X_train, X_test, y_train, y_test = train_test_split(X, y, test_size=0.3, stratify=y, random_state=42)
U, S, VT = np.linalg.svd(X_train, full_matrices=False)

num_components = 100
face_space = VT[:num_components, :]

X_train_transformed = X_train @ face_space.T
X_test_transformed = X_test @ face_space.T

plt.figure(figsize=(8, 4))
plt.semilogy(np.arange(len(S)), S / S[0], marker="o")
plt.title("$\sigma_k / \sigma_1$")
plt.xlabel("$k$")
plt.ylabel("$\sigma_k / \sigma_1$")
plt.grid()
plt.show()
def plot_reconstructed_images(original, transformed, face_space, h, w, index=0):
    reconstructed = transformed[index] @ face_space
    fig, ax = plt.subplots(1, 2, figsize=(8, 4))
    ax[0].imshow(original[index].reshape(h, w), cmap="gray")
    ax[0].set_title("Original Image")
    ax[1].imshow(reconstructed.reshape(h, w), cmap="gray")
    ax[1].set_title("Reconstructed Image")
    plt.show()

plot_reconstructed_images(X_train, X_train_transformed, face_space, h, w, index=0)

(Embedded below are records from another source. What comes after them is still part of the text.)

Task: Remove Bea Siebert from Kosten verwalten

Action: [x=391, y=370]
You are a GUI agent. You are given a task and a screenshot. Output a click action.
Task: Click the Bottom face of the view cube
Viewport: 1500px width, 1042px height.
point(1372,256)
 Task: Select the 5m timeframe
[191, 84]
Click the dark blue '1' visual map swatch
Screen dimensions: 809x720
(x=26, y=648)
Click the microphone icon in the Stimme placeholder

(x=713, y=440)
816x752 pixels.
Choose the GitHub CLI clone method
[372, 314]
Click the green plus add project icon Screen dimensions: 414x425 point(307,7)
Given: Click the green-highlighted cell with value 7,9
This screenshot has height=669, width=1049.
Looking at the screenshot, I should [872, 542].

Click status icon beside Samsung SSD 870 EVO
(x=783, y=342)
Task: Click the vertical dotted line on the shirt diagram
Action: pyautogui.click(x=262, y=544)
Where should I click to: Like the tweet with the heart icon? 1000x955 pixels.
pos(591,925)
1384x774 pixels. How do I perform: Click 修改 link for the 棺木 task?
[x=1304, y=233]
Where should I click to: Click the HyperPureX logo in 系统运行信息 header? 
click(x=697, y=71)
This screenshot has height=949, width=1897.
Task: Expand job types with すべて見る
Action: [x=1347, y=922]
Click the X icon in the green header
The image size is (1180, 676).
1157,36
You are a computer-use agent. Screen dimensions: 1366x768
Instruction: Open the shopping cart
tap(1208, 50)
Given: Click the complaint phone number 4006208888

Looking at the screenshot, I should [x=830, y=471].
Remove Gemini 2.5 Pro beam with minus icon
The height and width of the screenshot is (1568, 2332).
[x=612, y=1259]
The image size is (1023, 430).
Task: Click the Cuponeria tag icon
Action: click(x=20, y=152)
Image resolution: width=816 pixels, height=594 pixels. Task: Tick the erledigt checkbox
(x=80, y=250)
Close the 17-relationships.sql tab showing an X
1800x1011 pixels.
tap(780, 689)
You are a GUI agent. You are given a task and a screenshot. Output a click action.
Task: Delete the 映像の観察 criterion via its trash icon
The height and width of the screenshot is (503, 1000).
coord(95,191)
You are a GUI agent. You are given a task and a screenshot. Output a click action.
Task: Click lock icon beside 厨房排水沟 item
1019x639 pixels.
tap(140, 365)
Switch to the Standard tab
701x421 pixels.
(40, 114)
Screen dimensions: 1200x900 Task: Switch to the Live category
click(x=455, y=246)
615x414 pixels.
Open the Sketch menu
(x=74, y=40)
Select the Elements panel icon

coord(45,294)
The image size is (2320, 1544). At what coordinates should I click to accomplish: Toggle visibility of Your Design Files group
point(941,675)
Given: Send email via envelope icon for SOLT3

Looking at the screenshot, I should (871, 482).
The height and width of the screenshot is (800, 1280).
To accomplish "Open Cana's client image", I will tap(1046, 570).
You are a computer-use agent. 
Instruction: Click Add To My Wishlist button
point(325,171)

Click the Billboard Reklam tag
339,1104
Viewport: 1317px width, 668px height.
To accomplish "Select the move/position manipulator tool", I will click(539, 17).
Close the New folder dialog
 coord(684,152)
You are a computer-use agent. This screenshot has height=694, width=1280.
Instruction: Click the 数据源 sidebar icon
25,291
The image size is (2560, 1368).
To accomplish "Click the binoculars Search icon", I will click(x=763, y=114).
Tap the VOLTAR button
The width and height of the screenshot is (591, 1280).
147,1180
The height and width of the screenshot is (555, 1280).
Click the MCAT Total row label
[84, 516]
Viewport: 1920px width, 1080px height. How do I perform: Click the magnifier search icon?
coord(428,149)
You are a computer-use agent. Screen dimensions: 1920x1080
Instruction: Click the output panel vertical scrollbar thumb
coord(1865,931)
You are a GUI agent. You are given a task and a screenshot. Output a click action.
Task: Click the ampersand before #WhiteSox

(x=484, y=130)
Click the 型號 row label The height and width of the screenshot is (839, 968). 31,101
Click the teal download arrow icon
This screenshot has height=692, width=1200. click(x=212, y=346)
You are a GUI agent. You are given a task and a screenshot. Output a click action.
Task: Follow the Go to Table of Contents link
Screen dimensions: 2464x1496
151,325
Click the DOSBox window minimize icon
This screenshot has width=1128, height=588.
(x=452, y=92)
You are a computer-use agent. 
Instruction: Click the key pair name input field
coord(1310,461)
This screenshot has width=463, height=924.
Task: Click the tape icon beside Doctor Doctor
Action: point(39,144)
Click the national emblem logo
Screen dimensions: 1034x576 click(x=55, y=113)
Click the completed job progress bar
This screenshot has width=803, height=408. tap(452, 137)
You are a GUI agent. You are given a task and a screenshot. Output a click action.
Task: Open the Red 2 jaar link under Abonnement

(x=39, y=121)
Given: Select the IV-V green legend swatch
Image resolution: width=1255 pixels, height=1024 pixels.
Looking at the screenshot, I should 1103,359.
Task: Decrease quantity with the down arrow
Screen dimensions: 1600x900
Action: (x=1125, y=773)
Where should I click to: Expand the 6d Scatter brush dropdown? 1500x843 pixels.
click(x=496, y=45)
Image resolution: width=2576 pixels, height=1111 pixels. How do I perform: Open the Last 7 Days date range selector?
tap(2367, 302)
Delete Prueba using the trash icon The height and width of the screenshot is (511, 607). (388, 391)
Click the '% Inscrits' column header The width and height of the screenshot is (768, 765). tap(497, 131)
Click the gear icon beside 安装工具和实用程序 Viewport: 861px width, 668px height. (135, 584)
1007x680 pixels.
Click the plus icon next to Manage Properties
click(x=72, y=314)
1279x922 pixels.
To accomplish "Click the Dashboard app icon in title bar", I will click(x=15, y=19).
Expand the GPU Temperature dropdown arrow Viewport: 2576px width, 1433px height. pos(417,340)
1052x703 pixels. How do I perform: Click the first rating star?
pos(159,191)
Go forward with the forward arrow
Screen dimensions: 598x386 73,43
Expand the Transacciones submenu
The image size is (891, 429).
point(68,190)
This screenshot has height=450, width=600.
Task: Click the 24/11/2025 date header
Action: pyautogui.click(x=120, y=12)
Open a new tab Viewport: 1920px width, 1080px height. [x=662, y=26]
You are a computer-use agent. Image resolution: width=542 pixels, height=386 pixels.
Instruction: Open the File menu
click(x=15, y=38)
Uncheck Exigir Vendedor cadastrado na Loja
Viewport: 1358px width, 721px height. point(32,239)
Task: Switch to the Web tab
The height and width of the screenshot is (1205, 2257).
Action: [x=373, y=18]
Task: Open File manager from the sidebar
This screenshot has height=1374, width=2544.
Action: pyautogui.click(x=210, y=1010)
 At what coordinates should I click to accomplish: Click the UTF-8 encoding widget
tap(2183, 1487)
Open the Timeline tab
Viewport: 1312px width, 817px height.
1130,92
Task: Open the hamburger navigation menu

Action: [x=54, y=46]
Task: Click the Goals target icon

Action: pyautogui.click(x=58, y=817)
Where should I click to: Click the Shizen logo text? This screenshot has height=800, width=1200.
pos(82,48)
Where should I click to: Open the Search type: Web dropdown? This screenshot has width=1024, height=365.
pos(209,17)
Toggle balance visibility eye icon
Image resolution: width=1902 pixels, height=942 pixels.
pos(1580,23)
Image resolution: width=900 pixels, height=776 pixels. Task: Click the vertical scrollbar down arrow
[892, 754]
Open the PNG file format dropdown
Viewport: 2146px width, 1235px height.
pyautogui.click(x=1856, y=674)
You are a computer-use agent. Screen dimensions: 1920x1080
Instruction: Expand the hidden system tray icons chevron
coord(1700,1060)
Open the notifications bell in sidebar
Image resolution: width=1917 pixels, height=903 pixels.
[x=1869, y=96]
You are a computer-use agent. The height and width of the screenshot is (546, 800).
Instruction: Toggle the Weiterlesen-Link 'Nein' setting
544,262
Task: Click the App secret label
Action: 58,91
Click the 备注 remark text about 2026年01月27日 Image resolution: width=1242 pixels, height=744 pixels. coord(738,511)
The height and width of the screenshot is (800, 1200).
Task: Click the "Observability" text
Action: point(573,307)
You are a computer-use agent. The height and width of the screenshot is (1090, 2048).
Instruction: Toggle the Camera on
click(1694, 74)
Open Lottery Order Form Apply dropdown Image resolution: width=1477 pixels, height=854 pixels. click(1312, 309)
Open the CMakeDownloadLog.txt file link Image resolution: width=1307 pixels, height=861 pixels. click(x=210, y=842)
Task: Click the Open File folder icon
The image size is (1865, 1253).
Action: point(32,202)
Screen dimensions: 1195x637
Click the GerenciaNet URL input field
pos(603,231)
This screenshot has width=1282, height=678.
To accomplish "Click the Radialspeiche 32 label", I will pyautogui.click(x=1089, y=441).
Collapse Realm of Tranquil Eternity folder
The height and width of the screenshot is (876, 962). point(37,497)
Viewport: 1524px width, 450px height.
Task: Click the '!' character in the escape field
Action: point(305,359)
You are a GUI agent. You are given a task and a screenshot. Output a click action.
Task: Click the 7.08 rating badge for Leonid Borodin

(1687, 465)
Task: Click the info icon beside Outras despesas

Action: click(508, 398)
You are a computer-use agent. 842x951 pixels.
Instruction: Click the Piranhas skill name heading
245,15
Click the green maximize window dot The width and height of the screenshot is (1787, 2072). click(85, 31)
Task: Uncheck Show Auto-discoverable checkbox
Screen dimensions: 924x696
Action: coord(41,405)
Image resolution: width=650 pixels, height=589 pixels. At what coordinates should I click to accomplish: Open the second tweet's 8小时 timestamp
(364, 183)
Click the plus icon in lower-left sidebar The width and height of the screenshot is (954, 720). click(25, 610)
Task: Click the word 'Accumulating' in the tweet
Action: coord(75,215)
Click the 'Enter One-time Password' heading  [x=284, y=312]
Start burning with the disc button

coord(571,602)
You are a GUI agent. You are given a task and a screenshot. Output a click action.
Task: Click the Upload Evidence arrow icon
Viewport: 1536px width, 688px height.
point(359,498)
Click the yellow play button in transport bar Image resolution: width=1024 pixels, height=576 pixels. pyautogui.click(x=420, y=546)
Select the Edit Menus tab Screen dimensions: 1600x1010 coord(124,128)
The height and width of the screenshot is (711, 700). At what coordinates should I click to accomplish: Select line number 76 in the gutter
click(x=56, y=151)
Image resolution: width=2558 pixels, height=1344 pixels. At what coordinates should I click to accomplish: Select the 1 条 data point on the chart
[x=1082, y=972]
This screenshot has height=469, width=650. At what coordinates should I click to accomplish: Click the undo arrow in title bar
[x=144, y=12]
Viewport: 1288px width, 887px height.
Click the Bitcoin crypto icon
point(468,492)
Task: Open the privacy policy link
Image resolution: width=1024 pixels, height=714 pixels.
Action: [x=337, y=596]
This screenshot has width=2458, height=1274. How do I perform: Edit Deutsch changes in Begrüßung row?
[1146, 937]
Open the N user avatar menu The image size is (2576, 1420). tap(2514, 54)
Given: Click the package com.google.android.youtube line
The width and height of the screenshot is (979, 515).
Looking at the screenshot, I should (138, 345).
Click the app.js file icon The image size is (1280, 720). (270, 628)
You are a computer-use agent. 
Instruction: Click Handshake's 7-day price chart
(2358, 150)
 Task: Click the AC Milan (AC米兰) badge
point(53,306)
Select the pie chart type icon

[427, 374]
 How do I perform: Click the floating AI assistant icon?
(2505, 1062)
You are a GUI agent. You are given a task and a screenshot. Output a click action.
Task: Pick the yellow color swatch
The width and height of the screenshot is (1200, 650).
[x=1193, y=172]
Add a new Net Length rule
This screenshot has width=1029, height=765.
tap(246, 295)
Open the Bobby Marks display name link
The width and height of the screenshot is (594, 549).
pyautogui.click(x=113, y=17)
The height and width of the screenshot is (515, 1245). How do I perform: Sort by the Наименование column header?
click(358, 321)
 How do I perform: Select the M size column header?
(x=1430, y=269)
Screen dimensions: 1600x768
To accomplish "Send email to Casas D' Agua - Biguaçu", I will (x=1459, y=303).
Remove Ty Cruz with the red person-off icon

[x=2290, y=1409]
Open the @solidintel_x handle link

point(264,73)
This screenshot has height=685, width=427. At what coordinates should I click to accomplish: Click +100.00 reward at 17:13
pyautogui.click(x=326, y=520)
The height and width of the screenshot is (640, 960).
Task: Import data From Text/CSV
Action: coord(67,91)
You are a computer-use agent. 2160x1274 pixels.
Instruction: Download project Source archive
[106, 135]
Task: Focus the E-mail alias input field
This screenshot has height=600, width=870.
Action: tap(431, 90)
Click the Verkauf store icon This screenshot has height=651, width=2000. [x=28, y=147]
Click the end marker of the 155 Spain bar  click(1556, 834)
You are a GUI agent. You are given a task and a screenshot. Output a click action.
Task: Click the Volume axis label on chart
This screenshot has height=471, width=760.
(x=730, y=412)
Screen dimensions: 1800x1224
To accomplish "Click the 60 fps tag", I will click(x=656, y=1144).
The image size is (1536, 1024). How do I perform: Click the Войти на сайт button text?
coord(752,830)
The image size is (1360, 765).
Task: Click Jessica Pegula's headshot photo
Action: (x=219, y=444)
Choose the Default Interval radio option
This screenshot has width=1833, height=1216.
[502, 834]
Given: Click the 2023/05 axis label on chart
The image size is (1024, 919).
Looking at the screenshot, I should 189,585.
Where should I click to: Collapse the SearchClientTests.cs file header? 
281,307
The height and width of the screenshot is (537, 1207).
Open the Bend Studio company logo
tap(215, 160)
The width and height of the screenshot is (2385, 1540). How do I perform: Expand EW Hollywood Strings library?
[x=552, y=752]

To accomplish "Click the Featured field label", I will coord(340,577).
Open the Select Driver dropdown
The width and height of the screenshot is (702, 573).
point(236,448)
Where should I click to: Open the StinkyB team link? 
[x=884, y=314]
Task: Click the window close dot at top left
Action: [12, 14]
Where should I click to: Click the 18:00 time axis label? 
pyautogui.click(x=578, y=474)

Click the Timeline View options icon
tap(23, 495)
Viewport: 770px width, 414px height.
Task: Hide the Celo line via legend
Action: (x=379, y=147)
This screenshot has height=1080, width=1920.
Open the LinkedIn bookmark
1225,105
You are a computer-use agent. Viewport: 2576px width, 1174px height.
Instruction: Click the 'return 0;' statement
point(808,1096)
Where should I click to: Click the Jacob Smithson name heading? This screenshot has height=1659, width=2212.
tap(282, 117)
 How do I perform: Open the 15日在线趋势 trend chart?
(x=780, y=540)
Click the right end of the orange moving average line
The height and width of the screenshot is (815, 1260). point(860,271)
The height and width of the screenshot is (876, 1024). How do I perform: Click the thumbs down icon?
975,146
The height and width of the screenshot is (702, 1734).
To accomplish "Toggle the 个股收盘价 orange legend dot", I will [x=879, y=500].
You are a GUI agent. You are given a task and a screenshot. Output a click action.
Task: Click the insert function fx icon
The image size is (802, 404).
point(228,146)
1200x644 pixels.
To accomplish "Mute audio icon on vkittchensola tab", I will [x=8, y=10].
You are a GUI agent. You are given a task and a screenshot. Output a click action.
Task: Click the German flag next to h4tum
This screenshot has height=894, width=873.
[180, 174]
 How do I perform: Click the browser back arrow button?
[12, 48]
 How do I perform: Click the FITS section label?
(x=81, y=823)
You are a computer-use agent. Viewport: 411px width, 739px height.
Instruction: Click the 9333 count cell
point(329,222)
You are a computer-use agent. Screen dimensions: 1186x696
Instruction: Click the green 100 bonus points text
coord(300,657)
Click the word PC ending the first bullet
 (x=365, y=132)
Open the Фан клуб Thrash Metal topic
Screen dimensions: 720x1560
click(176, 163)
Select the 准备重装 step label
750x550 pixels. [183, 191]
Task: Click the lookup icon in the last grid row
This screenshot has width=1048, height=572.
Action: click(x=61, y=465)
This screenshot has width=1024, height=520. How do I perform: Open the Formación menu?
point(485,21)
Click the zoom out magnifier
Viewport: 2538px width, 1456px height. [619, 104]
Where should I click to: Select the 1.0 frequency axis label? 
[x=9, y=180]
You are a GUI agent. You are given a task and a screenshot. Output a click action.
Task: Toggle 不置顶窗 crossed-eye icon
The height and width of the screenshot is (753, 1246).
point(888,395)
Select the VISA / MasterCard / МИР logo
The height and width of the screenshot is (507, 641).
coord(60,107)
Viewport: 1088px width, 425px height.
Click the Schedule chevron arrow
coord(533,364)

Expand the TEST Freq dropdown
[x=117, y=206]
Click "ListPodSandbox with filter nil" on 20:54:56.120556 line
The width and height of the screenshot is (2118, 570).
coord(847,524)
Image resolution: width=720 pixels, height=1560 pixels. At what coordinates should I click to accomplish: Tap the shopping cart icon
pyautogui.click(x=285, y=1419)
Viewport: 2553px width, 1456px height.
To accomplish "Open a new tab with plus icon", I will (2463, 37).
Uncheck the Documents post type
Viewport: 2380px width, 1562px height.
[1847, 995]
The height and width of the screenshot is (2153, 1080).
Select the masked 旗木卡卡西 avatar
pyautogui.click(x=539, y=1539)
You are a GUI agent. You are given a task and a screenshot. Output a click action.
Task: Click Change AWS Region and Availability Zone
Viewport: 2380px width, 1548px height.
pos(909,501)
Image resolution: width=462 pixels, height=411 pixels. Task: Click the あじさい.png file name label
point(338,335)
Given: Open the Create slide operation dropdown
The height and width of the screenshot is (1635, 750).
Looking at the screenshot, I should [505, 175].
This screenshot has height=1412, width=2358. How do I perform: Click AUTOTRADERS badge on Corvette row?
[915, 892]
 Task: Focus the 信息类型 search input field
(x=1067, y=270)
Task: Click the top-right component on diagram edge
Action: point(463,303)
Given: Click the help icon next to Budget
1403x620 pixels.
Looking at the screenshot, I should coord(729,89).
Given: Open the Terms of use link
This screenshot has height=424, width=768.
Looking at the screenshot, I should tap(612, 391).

clf_knn = KNeighborsClassifier().fit(X_train_transformed, y_train)
clf_mlp = MLPClassifier(hidden_layer_sizes=(1024,), batch_size=256, early_stopping=True).fit(X_train_transformed, y_train)

y_pred_knn = clf_knn.predict(X_test_transformed)
y_pred_mlp = clf_mlp.predict(X_test_transformed)
print("k-NN Classifier Report:\n", classification_report(y_test, y_pred_knn, target_names=target_names))
print("MLP Classifier Report:\n", classification_report(y_test, y_pred_mlp, target_names=target_names))

It might seem discouraging, but it’s worthwhile to check if the data is imbalanced and go through the steps again (exercise).